EXERCISE DIRECTIONS:
Reproduce every one of the entries below verbatim, keeping each line as it stands.

### DATA LISTING ###

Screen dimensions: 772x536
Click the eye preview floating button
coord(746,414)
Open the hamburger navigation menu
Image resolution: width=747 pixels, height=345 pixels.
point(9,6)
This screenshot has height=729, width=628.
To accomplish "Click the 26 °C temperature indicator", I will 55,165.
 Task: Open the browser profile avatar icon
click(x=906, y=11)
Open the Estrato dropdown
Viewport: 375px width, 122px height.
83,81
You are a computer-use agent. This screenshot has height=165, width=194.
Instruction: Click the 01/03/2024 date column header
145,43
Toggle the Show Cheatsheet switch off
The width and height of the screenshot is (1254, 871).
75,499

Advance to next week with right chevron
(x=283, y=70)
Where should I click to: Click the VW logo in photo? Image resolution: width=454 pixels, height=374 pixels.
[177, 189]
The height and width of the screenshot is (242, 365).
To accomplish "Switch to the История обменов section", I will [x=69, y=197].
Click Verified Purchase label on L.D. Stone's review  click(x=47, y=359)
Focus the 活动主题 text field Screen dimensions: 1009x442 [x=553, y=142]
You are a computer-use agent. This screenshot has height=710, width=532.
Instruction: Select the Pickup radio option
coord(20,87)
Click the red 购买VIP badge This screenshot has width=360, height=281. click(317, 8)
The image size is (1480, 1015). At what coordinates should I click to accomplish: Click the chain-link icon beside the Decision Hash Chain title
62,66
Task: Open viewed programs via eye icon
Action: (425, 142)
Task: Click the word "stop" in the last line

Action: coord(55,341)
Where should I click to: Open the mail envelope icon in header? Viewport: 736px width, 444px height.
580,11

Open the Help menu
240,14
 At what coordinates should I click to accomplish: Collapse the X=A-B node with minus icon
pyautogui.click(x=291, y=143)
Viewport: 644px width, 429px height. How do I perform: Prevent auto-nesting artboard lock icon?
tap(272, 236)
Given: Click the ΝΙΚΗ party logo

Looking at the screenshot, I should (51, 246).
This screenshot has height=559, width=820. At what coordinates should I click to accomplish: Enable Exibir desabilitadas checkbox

###

TASK ANSWER:
Screen dimensions: 772x536
Click the eye preview floating button
coord(746,414)
Open the hamburger navigation menu
Image resolution: width=747 pixels, height=345 pixels.
point(9,6)
This screenshot has height=729, width=628.
To accomplish "Click the 26 °C temperature indicator", I will 55,165.
 Task: Open the browser profile avatar icon
click(x=906, y=11)
Open the Estrato dropdown
Viewport: 375px width, 122px height.
83,81
You are a computer-use agent. This screenshot has height=165, width=194.
Instruction: Click the 01/03/2024 date column header
145,43
Toggle the Show Cheatsheet switch off
The width and height of the screenshot is (1254, 871).
75,499

Advance to next week with right chevron
(x=283, y=70)
Where should I click to: Click the VW logo in photo? Image resolution: width=454 pixels, height=374 pixels.
[177, 189]
The height and width of the screenshot is (242, 365).
To accomplish "Switch to the История обменов section", I will [x=69, y=197].
Click Verified Purchase label on L.D. Stone's review  click(x=47, y=359)
Focus the 活动主题 text field Screen dimensions: 1009x442 [x=553, y=142]
You are a computer-use agent. This screenshot has height=710, width=532.
Instruction: Select the Pickup radio option
coord(20,87)
Click the red 购买VIP badge This screenshot has width=360, height=281. click(317, 8)
The image size is (1480, 1015). At what coordinates should I click to accomplish: Click the chain-link icon beside the Decision Hash Chain title
62,66
Task: Open viewed programs via eye icon
Action: (425, 142)
Task: Click the word "stop" in the last line

Action: coord(55,341)
Where should I click to: Open the mail envelope icon in header? Viewport: 736px width, 444px height.
580,11

Open the Help menu
240,14
 At what coordinates should I click to accomplish: Collapse the X=A-B node with minus icon
pyautogui.click(x=291, y=143)
Viewport: 644px width, 429px height. How do I perform: Prevent auto-nesting artboard lock icon?
tap(272, 236)
Given: Click the ΝΙΚΗ party logo

Looking at the screenshot, I should (51, 246).
This screenshot has height=559, width=820. At what coordinates should I click to accomplish: Enable Exibir desabilitadas checkbox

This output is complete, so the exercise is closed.